The early Litanies of Satan usually prompts a litany of malevolent adjectives (devil woman, witch, demonic, etc.) when describing her. A shame, because it misses so many nuances of her work and personality. The genuine Diamanda Galás oeuvre is diverse and includes singing Gospel like an avenging angel, Greek Rembetika, and the intensely affecting avant-garde vocal in Schrei (with David Pepe). Galás has rocked out with John Paul Jones, and movingly interpreted standards as disparate as “I Put A Spell On You,” “Dark End of the Street,” and “I’m So Lonesome I Could Cry.”
More apt a description is the image of a Fury or a righteous Valkyrie out to flay her enemies and excoriate hypocrisy. Hell yes, she is a force of nature. However, she also has a sense of humor and a charming laugh, as well as a morbid spark of joyfulness that those who deny the darker corners of the psyche just never seem to have.
Her visual art (sometimes likened to Edvard Munch, Paul Klee, and Jean Dubuffet) is as confrontational and eerily beautiful as her music, utilizing watercolors, acrylics, nail polish, pencil, ink, chalk, and glitter. It is, appropriately, as twisted, horrifying, brutal, and tantalizing as you would expect, but is also amusing. Her performances and self-representation have always been meticulously staged and crafted to achieve the right disconcerting vibe, literally down to her eyebrows. So is a painting like ‘Los Infideles’ (2012) or ‘The Devil’ (2013) designed to freak you completely out, directly through your complacent eyeballs? Oh, yes, please.
Galás was kind enough to answer a few questions about her artwork recently for Trebuchet.
How long have you been practicing visual art as well as music? Are there emotions or experiences that you prefer to express visually?
Diamanda Galás: In my large music works, I compose based upon my emotional reaction to an event or paradigm (a rat running through a maze that has no escape).

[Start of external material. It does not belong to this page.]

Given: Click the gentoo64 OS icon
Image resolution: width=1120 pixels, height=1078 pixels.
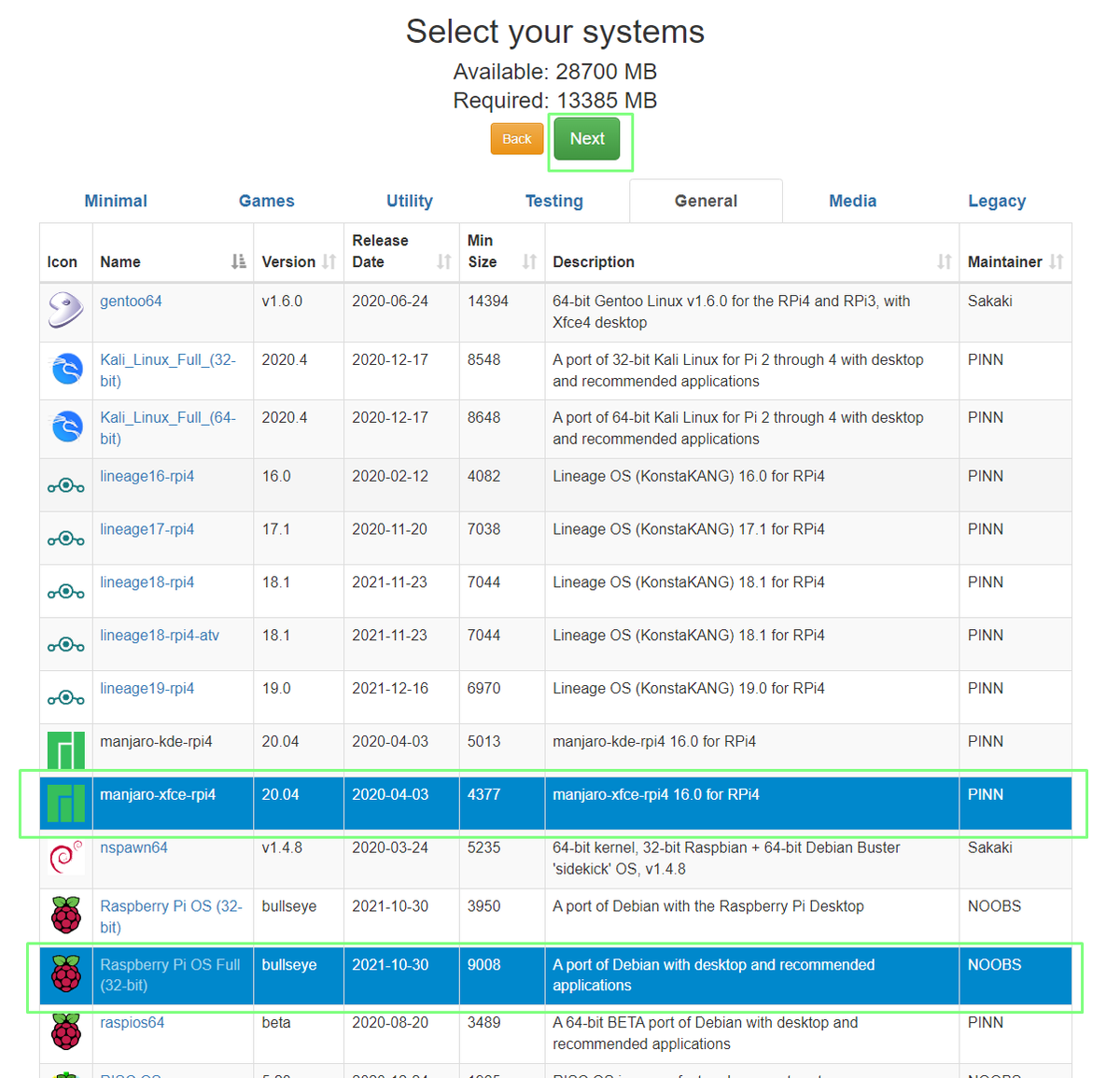Looking at the screenshot, I should pyautogui.click(x=65, y=310).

If my reaction is strong enough, and I feel that insufficient attention has been called to a subject matter, then it becomes a small joy to extrovert what I know to be true and to be hidden – to the public.
Pre-performance interviews are often another medium through which the work is expressed, as these can be used as opportunities to cut through disinformation and historical revisionism.
In other pieces, the work may recall the state of isolation, which is common to all of my performance works. How does one exist this way?
I will probably always do the visual work; this comes and goes like my interest in several kinds of vocal music. But the difference between visual media I create and sound material is the athletic demand put on my work. I may not be out of training for the sound work.
What or who inspires you to paint and draw?
Diamanda Galás: The visual art I do has the same impulse and subject material. I cannot escape from the subjects I treat, so these are simply different treatments of similar subjects. Sometimes the visual work is actually funny, and I enjoy that.
I would say that some of my songs have a comic bent, although not many. The album (The Sporting Life) with John Paul Jones amused us both a great deal, however. I remember with great fondness, his laugh.